EU rejects May’s white paper plan for post Brexit financial services

EU rejects May’s white paper plan for post Brexit financial services

The European Union appears to have dealt a major blow to the UK’s financial services sector in the lead up to Brexit after continental negotiators rejected Prime Minister Theresa May’s plans for the sector as laid out by the British government in its now notorious white paper.

According to the Financial Times, the EU’s chief negotiator Michel Barnier, last Friday told EU ministers that the financial services elements of May’s Brexit plans could not be accepted as they threatened to rob the bloc’s “decision-making autonomy” when it comes to finance.

The UK government’s white paper published following a weekend-long meeting of the Cabinet at Chequers, proposed a new relationship between the highly interconnected financial services sectors of the UK and the EU that would involve a system of so-called “equivalence.”



The UK government plan said it will seek to improve on existing requirements for equivalence of rules between the EU and outside countries.

Equivalence is a framework whereby the EU acknowledges that the legal, regulatory and supervisory regime of a non-EU country is as good as its own, and therefore allows that state access to the financial services sector within the bloc.
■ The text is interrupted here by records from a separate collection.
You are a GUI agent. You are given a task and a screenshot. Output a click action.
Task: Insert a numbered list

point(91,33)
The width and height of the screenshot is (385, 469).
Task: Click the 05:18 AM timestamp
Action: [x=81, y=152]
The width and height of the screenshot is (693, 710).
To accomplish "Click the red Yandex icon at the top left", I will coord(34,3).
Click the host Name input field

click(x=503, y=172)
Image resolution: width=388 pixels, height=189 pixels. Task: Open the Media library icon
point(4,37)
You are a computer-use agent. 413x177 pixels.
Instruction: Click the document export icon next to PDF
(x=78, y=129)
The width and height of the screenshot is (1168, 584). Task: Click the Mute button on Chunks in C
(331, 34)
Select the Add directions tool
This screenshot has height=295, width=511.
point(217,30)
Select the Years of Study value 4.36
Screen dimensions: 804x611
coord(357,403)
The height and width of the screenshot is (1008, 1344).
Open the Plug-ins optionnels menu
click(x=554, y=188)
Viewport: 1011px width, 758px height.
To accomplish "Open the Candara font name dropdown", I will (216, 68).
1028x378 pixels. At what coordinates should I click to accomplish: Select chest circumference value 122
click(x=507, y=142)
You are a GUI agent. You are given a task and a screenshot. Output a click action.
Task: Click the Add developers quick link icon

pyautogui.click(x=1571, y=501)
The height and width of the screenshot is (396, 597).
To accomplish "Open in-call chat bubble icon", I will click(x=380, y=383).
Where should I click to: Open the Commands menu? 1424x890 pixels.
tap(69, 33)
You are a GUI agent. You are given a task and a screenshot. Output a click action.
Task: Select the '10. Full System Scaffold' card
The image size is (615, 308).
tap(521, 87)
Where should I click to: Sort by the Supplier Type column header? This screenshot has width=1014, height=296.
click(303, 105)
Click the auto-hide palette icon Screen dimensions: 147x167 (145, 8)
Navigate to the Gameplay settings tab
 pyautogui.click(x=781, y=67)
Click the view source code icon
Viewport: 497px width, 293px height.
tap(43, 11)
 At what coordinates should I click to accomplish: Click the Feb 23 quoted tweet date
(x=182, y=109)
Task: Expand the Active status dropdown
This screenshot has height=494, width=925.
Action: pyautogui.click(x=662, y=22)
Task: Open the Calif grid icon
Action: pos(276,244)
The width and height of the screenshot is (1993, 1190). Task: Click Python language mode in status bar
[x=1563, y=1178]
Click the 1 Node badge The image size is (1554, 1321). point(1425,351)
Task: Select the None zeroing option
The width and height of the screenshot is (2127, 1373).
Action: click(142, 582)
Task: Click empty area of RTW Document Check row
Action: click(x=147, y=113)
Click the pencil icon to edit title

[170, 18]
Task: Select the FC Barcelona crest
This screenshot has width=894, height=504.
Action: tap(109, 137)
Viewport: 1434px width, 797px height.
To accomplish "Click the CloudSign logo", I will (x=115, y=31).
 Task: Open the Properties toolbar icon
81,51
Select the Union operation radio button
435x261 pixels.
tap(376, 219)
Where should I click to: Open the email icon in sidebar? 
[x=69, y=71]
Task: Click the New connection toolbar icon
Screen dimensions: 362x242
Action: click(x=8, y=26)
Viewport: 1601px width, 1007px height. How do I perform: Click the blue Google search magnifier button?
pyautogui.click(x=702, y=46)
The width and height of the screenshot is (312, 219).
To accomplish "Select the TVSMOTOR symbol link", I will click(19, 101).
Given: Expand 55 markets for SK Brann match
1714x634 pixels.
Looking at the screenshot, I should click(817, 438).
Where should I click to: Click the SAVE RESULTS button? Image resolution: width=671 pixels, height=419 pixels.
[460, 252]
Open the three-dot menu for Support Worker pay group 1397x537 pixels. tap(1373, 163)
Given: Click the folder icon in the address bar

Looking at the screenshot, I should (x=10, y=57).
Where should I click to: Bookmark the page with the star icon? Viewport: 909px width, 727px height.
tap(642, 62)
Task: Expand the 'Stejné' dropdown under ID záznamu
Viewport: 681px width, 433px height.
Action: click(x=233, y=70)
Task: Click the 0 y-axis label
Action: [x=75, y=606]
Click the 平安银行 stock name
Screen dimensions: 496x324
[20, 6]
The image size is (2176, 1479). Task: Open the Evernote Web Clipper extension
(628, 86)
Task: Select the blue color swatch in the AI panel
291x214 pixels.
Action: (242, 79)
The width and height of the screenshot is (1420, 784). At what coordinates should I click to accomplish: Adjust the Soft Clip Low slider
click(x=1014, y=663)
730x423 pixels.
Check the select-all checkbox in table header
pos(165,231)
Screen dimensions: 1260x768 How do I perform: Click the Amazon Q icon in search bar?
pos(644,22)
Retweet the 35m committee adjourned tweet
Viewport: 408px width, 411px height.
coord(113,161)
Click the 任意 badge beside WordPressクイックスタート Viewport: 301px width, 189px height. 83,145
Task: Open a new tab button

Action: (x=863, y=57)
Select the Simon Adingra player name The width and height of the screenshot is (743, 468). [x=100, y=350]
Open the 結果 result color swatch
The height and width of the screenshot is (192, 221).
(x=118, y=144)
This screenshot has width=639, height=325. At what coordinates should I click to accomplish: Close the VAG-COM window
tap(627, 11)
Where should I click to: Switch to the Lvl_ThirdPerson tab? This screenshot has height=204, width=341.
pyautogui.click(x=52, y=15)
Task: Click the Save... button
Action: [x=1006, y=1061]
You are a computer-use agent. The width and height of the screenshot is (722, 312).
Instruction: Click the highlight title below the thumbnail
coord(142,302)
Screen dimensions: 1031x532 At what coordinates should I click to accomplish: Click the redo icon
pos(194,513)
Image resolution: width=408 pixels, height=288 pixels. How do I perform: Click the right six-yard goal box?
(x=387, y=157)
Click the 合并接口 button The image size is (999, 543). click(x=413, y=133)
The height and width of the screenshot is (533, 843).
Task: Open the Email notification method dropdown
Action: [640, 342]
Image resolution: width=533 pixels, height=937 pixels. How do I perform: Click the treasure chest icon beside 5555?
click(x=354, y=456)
Countries like Singapore and the USA already use a similar system to trade financial services with the EU.

However, Mr Barnier, told European affairs ministers on Friday that the British prime minister’s vision for the City’s relationship with the EU would violate the principle that access rights to the bloc’s financial services market are a gift from Brussels that can be freely withdrawn.

Under current EU rules, the European Commission grants equivalence rights after determining whether other countries’ regulatory regimes, in areas such as capital standards for banks and collateral rules for traders, are as rigorous as the EU’s own. Mr Hammond had previously backed a broader approach of “mutual recognition”, where the EU and UK would grant each other substantial market access rights in exchange for commitments to seek the same regulatory outcomes over time.

Speaking to reporters after Friday’s meeting, Mr Barnier was careful not to reject the UK’s white paper outright, saying that Brussels would “constructively” engage with the proposals. But he said that the document had raised “many questions” the UK had not yet answered.

He questioned the UK’s plans to remain in the EU’s single market for goods while leaving it for services.

“In products that you use every day, like your telephone, between 20 to 40 per cent of the value of the product is linked to services,”

Mr Barnier said. “How do we avoid unfair competition on services?” Another concern for Brussels centres on the UK’s proposals to have access to the single market for goods without having to apply all of the bloc’s product standards.

“The UK says ready to align on goods, but only for standards controlled at the border,” he said. “The UK will not align to agri-food rules, for example, on pesticides or GMOs because compliance is not policed at the frontier. So how can we protect the European consumer?”